En outre, l’influence américaine se fait sentir de façon beaucoup plus marquée dans la classe ouvrière francophone grâce aux journaux cités plus haut et notamment grâce à l’expansion des syndicats internationaux qui comptent environ 55 000 membres au Québec en 1921, dont les trois quarts sont francophones. Leurs leaders ont un discours qui « afflue au niveau de la conscience et de l’aveu », préconisant un programme réformiste de nature social-démocrate, inspiré du travaillisme britannique. Tout en apportant leur soutien aux institutions démocratiques, ils prônent un élargissement du rôle de l’État (nationalisation, programmes sociaux) et, en particulier, une réforme de l’éducation. Leur pensée est diffusée par leurs nombreuses instances au Québec et notamment par leur journal, Le Monde Ouvrier, fondé en 1916. C’est une variante du libéralisme que Lamonde ne devrait pas ignorer dans le prochain tome de son histoire intellectuelle du Québec.

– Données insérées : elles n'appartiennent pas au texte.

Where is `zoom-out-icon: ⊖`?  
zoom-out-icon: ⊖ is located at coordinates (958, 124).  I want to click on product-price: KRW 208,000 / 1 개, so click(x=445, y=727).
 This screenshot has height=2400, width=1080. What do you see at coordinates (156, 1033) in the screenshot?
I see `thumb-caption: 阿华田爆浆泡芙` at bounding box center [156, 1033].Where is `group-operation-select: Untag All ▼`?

Enfin, il est une dernière considération qui vise à marquer les limites de l’histoire intellectuelle. Au Québec, ce courant a connu une expansion formidable chez les historiens depuis les années 1970, ayant donné lieu à un nombre considérable de mémoires, de thèses et de volumes sur les idéologies. Mais les analyses de journaux, de revues et d’intellectuels ont porté largement sur le courant conservateur (on ne compte plus les travaux sur Le Devoir ou Lionel Groulx), laissant dans l’ombre la presse libérale et la pensée qui anime les politiciens. En conséquence, la mémoire collective a toujours du mal à sortir du prisme de la « grande noirceur » jusqu’à la Révolution tranquille. Par ailleurs, il ne faut pas surestimer l’influence de ceux qui s’expriment par écrit sur l’évolution de la société franco-québécoise (un travers qui frappe souvent les intellectuels que nous sommes). Les intellectuels ne sont pas les seuls à façonner son héritage et son identité. Hier comme aujourd’hui, d’autres milieux portés vers l’action plutôt que la réflexion influencent singulièrement son parcours. Je pense au milieu des affaires qu’on connaît encore bien mal et aux hommes politiques dont l’étude est victime du repli de l’histoire politique. L’historiographie québécoise souffre du mal du discours et de l’imaginaire et d’un éloignement de l’action et du réel.